_Input for this task_:

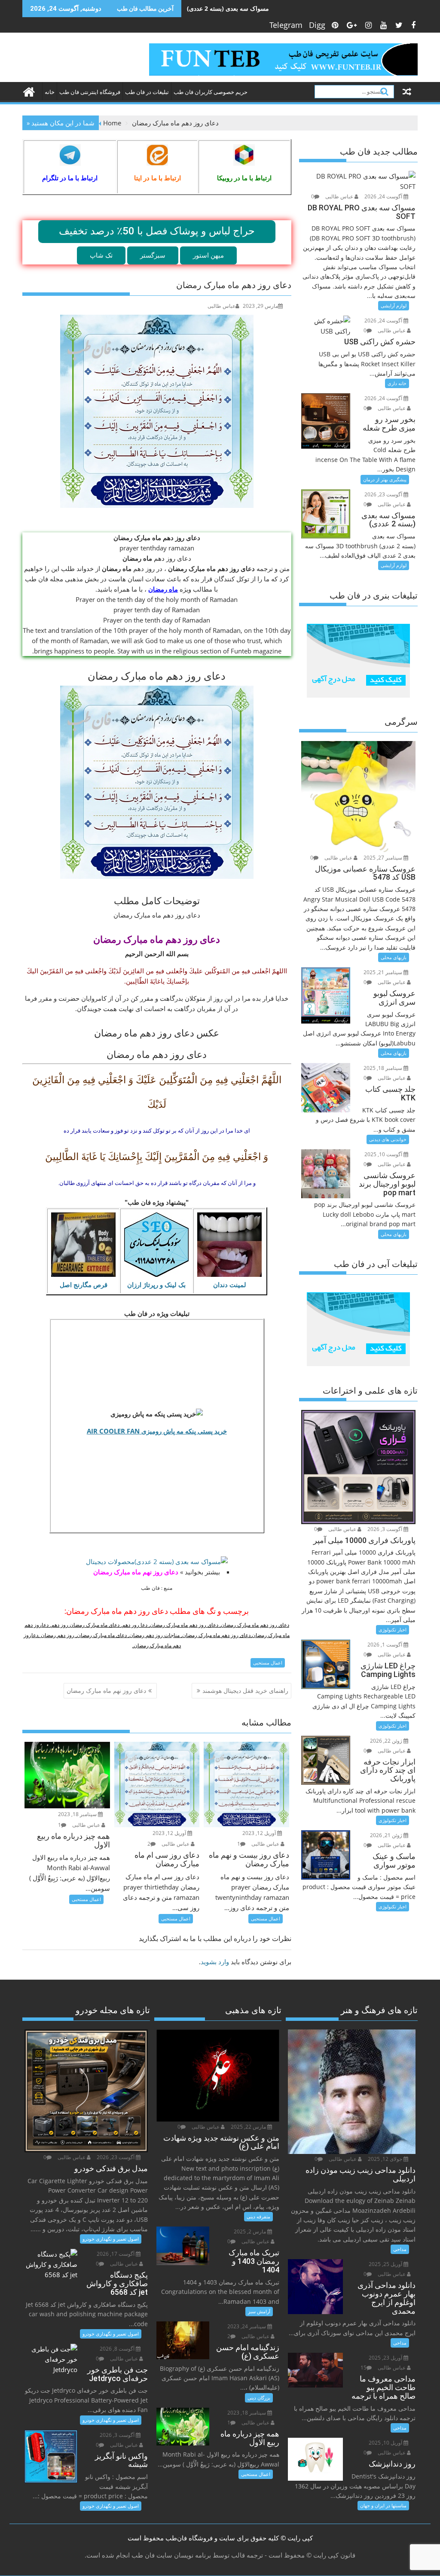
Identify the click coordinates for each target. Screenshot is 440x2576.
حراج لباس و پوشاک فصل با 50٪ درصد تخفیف (157, 231)
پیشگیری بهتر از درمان (384, 479)
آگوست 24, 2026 (383, 196)
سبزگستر (152, 255)
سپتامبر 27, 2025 (383, 857)
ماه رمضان (163, 589)
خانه (50, 92)
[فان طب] (30, 91)
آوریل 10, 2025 (386, 2442)
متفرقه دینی (258, 2216)
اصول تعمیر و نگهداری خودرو (110, 2239)
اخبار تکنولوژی (392, 1629)
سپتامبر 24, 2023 (247, 2326)
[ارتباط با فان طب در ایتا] (157, 155)
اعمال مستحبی (267, 1662)
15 (364, 2367)
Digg (317, 25)
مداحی (399, 2249)
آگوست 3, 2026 (385, 1529)
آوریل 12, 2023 (170, 1833)
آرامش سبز (259, 2311)
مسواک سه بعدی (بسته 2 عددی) (228, 8)
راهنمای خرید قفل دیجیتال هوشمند (245, 1690)
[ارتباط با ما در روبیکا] (244, 155)
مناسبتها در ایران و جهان (383, 2505)
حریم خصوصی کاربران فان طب (211, 92)
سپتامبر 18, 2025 (383, 1068)
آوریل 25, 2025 (386, 2264)
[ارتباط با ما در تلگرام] (70, 155)
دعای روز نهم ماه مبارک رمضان (135, 1571)
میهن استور (208, 255)
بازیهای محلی (393, 957)
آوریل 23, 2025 (386, 2357)
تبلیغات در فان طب (147, 92)
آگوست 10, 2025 (383, 1154)
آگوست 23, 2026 (383, 494)
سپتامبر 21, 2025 (383, 972)
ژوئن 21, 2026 (386, 1835)
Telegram (285, 25)
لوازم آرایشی (393, 305)
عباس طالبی (221, 306)
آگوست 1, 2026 (385, 1644)
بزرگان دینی (259, 2397)
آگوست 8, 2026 (118, 2348)
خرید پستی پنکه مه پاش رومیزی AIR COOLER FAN (157, 1431)
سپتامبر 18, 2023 (78, 1814)
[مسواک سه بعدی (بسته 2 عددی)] (157, 1561)
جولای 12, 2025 (385, 2159)
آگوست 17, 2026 (116, 2253)
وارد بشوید (215, 1961)
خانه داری (397, 383)
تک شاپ (101, 255)
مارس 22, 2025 (249, 2126)
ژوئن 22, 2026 (386, 1740)
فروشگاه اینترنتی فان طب (89, 92)
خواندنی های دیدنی (387, 1139)
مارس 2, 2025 (250, 2231)
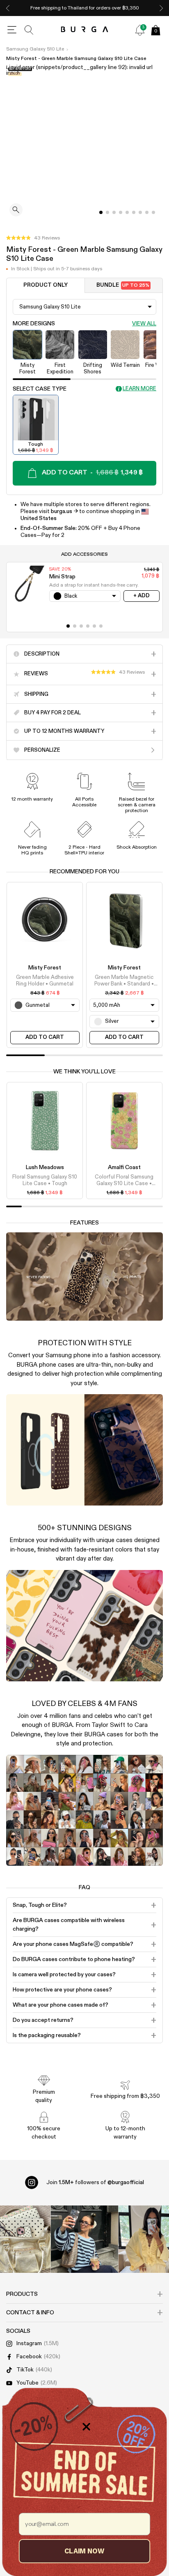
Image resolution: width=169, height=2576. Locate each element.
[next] (161, 8)
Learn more (139, 388)
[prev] (7, 8)
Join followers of (95, 2182)
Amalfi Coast (124, 1167)
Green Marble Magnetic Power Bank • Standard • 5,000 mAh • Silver (124, 981)
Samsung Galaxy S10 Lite (35, 49)
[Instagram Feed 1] (85, 2239)
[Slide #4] (127, 212)
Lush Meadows (45, 1167)
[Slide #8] (153, 212)
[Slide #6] (140, 212)
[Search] (29, 30)
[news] (139, 30)
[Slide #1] (107, 212)
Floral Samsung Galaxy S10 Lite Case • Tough (44, 1180)
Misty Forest (44, 968)
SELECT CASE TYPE (39, 389)
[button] (33, 238)
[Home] (84, 29)
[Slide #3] (120, 212)
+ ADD (141, 596)
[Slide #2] (114, 212)
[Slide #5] (133, 212)
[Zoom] (16, 210)
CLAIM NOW (84, 2551)
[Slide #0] (101, 212)
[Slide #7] (146, 212)
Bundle (122, 285)
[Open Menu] (11, 30)
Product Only (45, 285)
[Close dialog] (86, 2426)
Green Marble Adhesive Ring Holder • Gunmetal (45, 981)
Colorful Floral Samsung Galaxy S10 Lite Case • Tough (124, 1181)
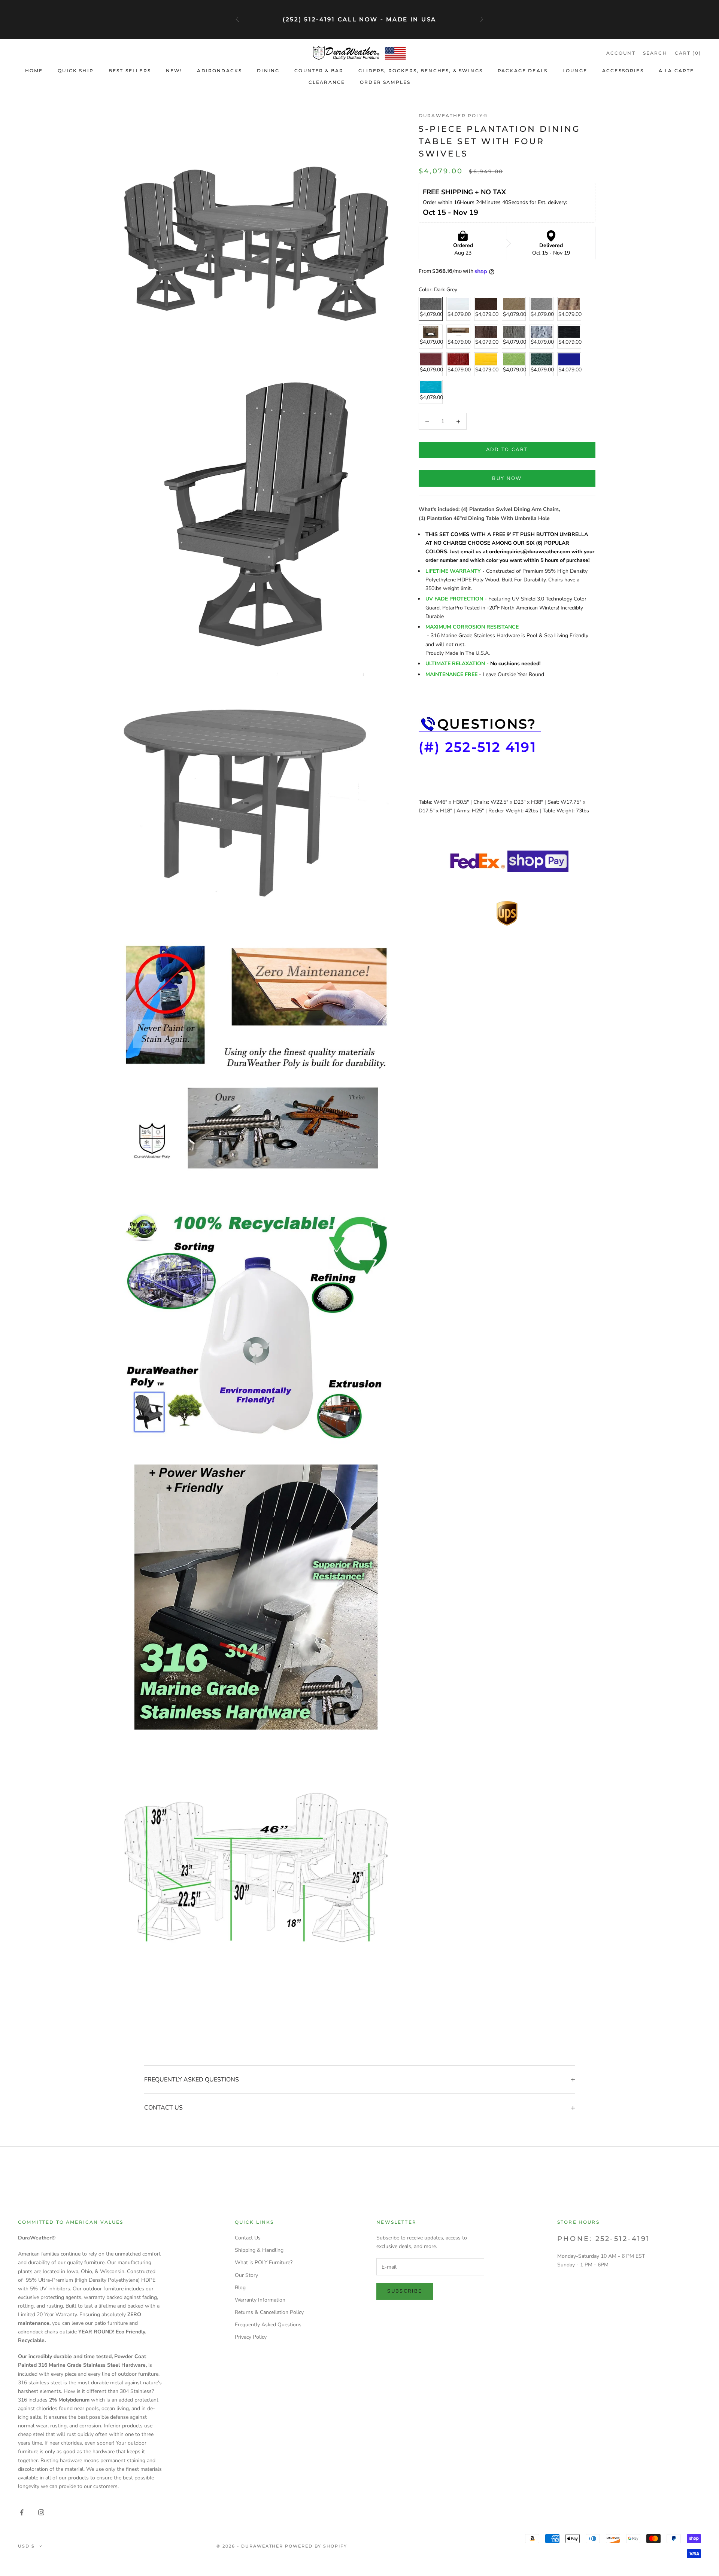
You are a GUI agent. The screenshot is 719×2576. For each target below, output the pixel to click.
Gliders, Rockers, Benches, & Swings (420, 70)
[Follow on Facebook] (21, 2512)
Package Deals (522, 70)
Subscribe (404, 2291)
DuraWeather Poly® (453, 115)
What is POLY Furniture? (263, 2262)
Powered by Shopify (316, 2546)
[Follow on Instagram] (41, 2512)
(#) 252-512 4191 (478, 747)
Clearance (327, 82)
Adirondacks (219, 70)
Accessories (623, 70)
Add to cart (507, 450)
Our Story (246, 2275)
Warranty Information (260, 2299)
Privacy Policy (251, 2337)
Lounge (574, 70)
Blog (240, 2287)
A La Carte (676, 70)
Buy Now (507, 478)
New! (174, 70)
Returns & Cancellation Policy (269, 2312)
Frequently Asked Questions (268, 2324)
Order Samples (385, 82)
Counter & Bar (318, 70)
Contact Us (248, 2237)
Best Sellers (130, 70)
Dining (268, 70)
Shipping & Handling (259, 2250)
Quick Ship (76, 70)
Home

_To do_: Tally the lines above that contain the word "مسواک", and reply with only the number.

_Answer to the exercise_: 2